= Stated goal =
Rewrite everything from the line containing "Task: Click the blue downward forecast arrow" down to the end of the rows, requests included, with every coordinate in the answers multiplied by 1.3 and rounded to a whole number, halves going up. Leave the pictures out.

--- start of Data for processing ---

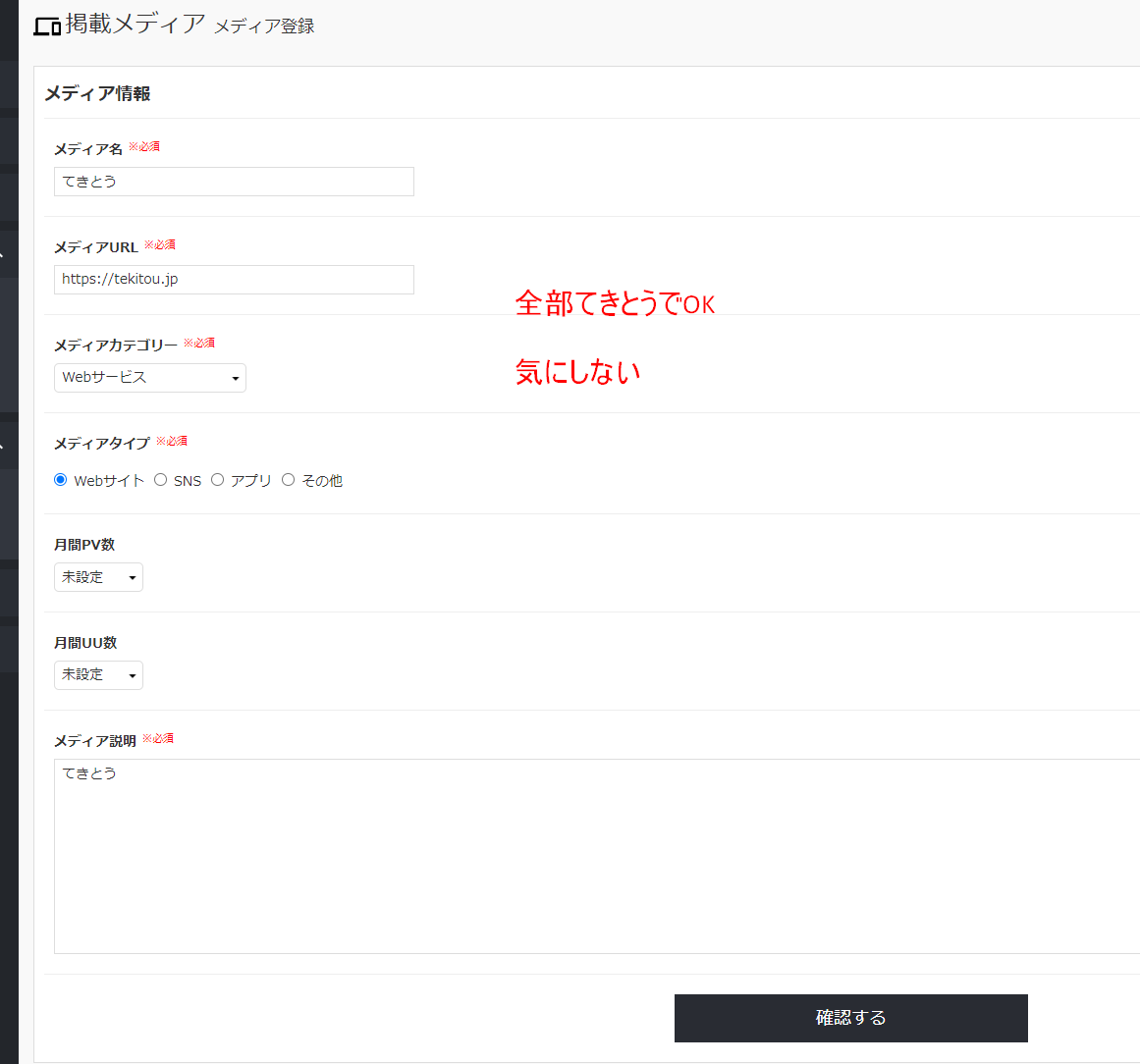Open the メディアカテゴリー dropdown
The width and height of the screenshot is (1140, 1064).
click(150, 378)
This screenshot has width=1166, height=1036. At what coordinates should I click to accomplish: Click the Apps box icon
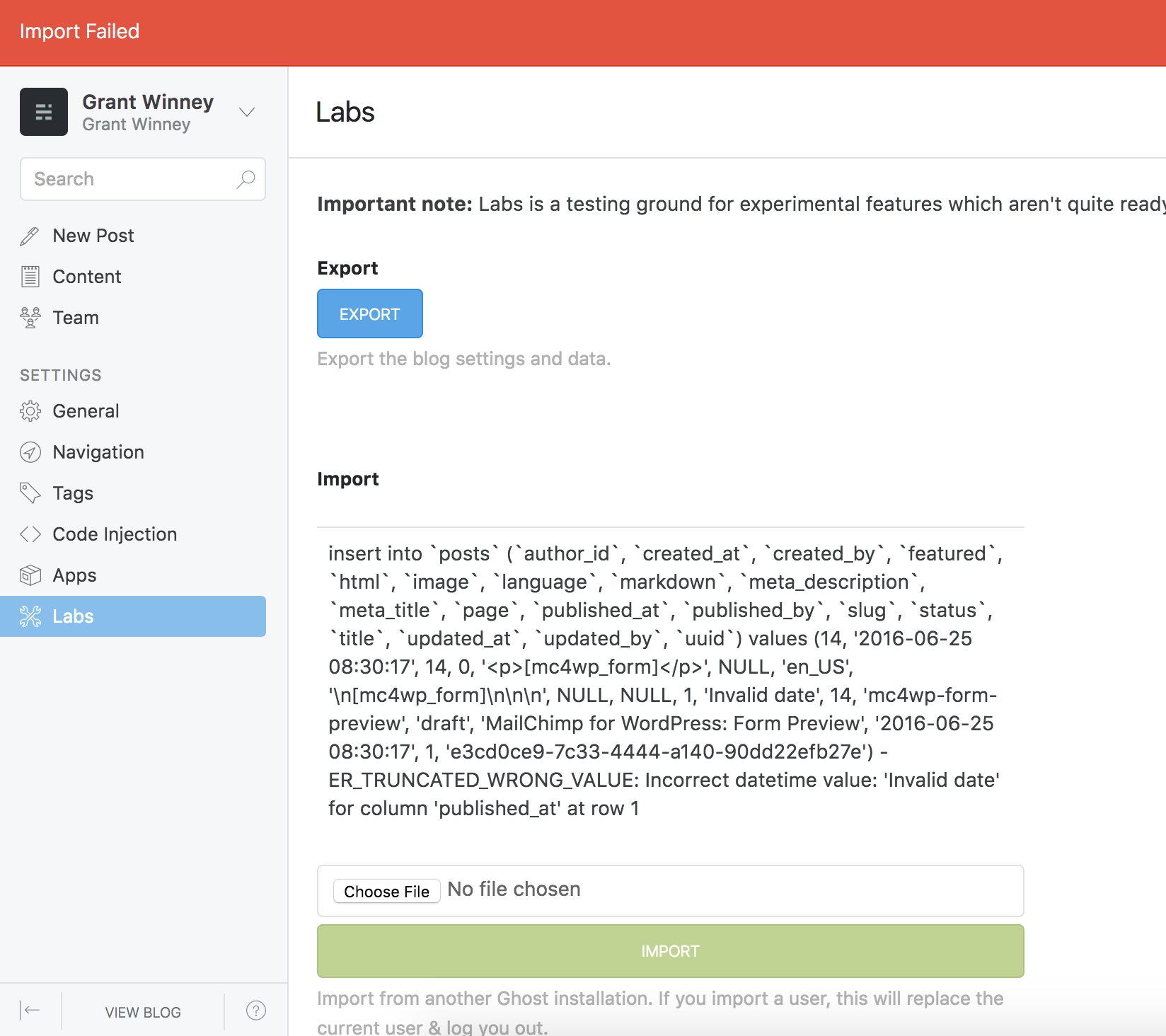30,575

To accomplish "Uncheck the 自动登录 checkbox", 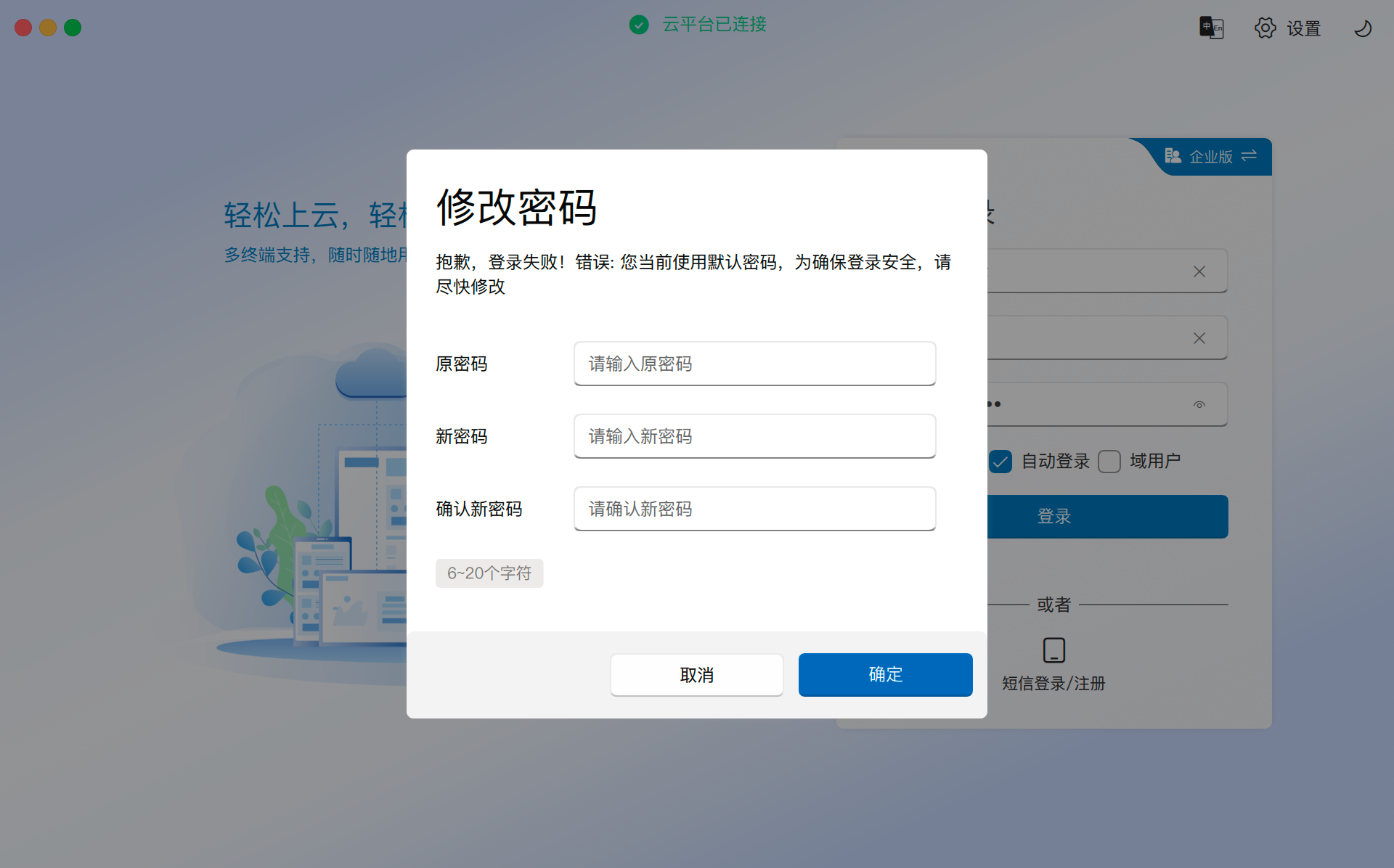I will (x=1000, y=462).
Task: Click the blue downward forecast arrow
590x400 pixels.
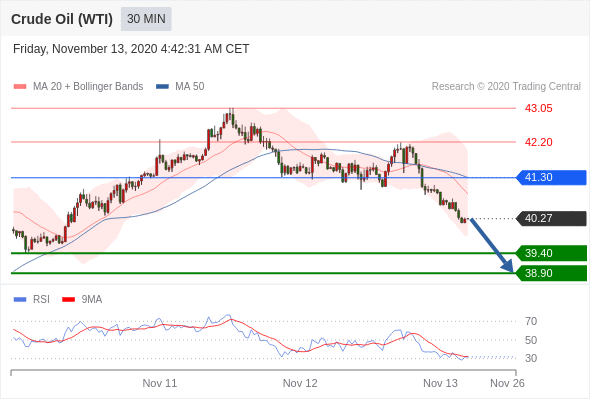Action: coord(492,245)
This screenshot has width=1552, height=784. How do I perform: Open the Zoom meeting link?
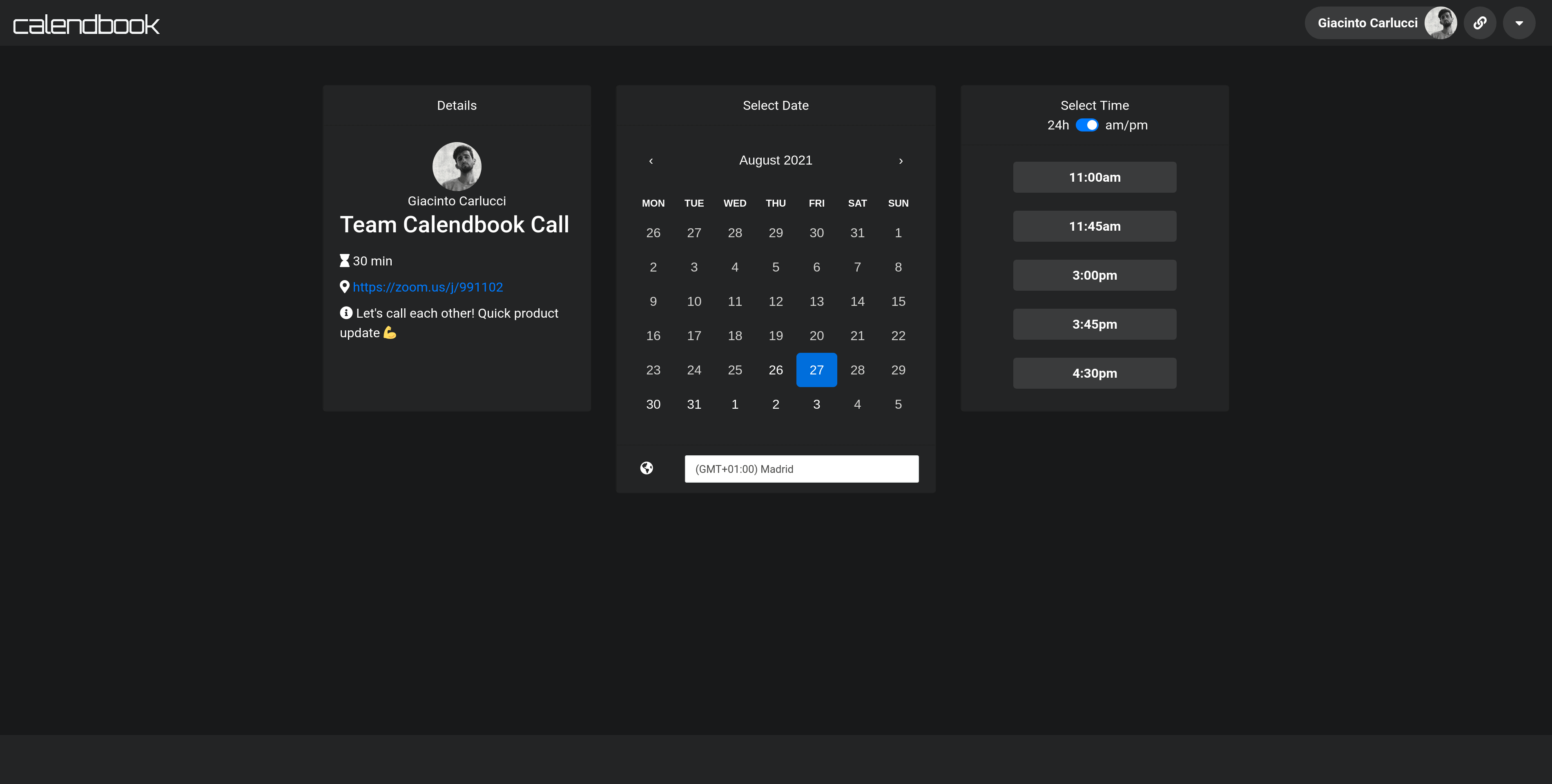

--- end of Data for processing ---

= Result =
Task: Click the blue downward forecast arrow
590x400 pixels.
Action: coord(640,319)
This screenshot has width=1552, height=784. How do I perform: Open the Zoom meeting link?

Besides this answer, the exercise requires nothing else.